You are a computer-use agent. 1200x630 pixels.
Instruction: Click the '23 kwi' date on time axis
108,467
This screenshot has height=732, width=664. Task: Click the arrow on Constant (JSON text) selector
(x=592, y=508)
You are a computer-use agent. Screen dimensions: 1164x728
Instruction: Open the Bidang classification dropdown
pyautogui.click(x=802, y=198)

...

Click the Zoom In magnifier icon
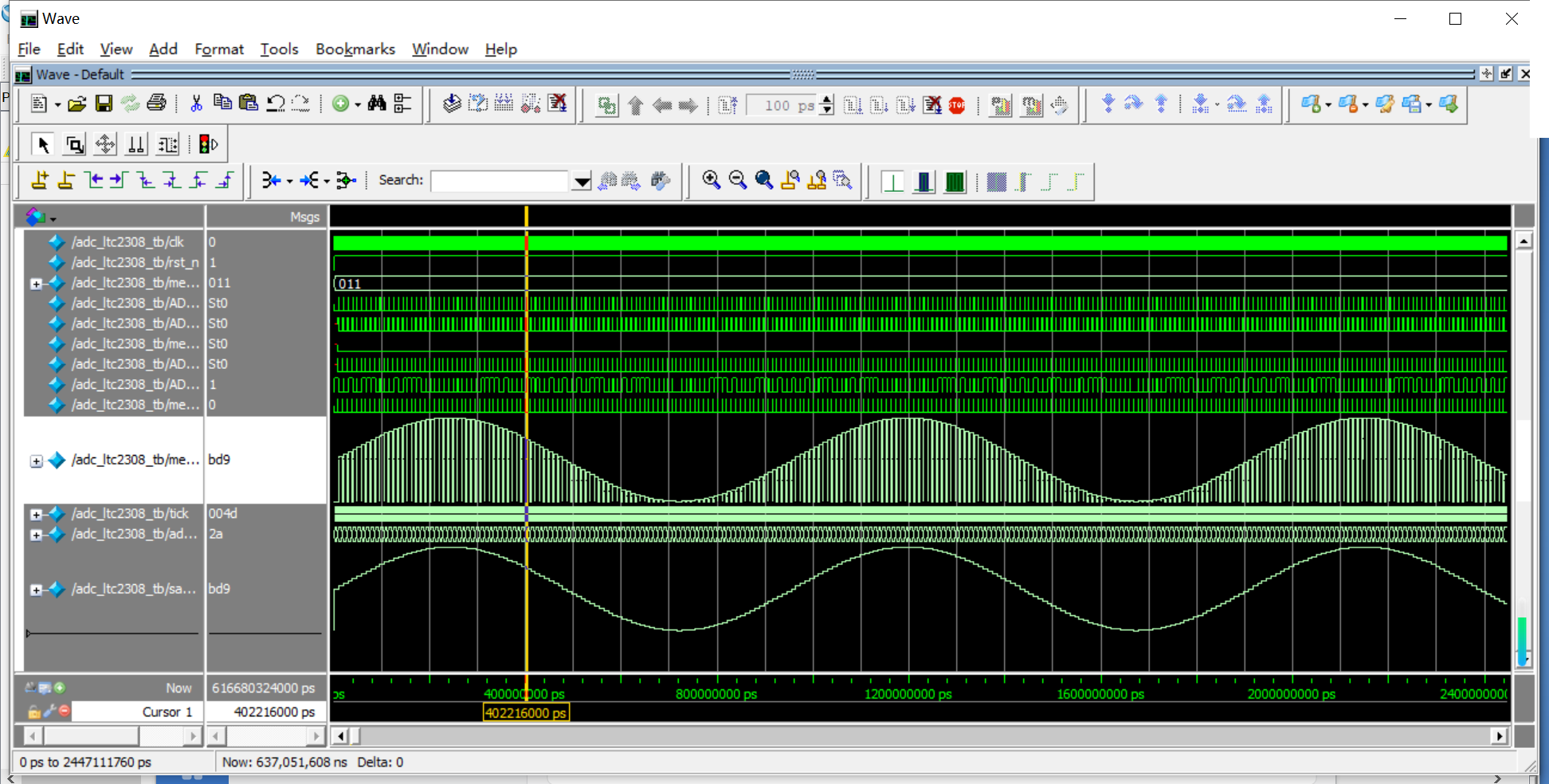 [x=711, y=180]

==

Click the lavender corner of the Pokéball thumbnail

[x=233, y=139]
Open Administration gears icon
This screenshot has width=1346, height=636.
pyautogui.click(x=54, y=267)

> [WORK TO COMPLETE] The task calls for every line of the material that contains the string "computer".

> [SOLUTION TO THE PROBLEM]
You are a computer-use agent. 1200x630 pixels.
You are a computer-use agent. Screen dimensions: 1164x728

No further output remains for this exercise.